### Brief:
Please print, word for word, every line from the one that contains "Instruction: Open the" through the last line of the records, and nothing else.

Saved entries:

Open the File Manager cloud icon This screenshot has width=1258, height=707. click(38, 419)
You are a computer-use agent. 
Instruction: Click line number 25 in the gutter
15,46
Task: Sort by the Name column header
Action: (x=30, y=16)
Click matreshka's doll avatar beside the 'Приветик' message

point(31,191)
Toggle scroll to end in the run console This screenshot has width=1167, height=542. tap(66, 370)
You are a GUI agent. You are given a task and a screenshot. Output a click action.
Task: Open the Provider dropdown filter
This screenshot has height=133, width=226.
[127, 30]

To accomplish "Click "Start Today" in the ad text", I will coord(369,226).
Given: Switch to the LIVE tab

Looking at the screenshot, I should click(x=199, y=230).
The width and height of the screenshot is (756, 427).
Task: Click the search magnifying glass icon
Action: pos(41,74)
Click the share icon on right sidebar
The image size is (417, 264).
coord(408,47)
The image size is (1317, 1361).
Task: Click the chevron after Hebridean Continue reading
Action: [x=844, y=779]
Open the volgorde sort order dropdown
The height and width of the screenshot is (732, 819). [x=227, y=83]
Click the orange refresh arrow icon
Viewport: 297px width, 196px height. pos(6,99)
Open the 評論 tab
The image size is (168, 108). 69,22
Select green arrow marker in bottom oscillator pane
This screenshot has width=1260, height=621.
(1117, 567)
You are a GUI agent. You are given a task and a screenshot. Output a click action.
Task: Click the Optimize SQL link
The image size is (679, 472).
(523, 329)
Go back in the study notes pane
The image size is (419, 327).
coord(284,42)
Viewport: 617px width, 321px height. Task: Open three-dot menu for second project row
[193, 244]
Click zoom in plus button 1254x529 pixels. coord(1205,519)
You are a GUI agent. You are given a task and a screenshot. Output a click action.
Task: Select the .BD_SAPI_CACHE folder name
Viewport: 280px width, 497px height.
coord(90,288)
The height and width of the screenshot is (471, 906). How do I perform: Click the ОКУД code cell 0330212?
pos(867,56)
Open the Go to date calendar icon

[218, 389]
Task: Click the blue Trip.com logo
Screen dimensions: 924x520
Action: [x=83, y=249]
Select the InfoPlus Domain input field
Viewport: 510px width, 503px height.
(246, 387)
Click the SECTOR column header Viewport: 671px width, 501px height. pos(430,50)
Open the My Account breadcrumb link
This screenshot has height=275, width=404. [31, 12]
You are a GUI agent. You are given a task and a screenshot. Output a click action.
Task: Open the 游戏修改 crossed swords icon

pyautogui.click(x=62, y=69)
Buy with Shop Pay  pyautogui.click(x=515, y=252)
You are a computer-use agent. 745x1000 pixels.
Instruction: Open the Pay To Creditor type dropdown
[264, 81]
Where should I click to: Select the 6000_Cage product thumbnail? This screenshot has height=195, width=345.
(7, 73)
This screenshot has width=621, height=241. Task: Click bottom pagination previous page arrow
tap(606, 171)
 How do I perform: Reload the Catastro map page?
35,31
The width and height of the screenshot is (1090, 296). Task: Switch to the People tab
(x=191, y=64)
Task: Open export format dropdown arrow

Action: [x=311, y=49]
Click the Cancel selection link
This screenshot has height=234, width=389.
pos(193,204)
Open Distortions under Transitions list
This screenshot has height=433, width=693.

### Written solution:
Instruction: Open the Pay To Creditor type dropdown
[264, 81]
Where should I click to: Select the 6000_Cage product thumbnail? This screenshot has height=195, width=345.
(7, 73)
This screenshot has width=621, height=241. Task: Click bottom pagination previous page arrow
tap(606, 171)
 How do I perform: Reload the Catastro map page?
35,31
The width and height of the screenshot is (1090, 296). Task: Switch to the People tab
(x=191, y=64)
Task: Open export format dropdown arrow

Action: [x=311, y=49]
Click the Cancel selection link
This screenshot has height=234, width=389.
pos(193,204)
Open Distortions under Transitions list
This screenshot has height=433, width=693.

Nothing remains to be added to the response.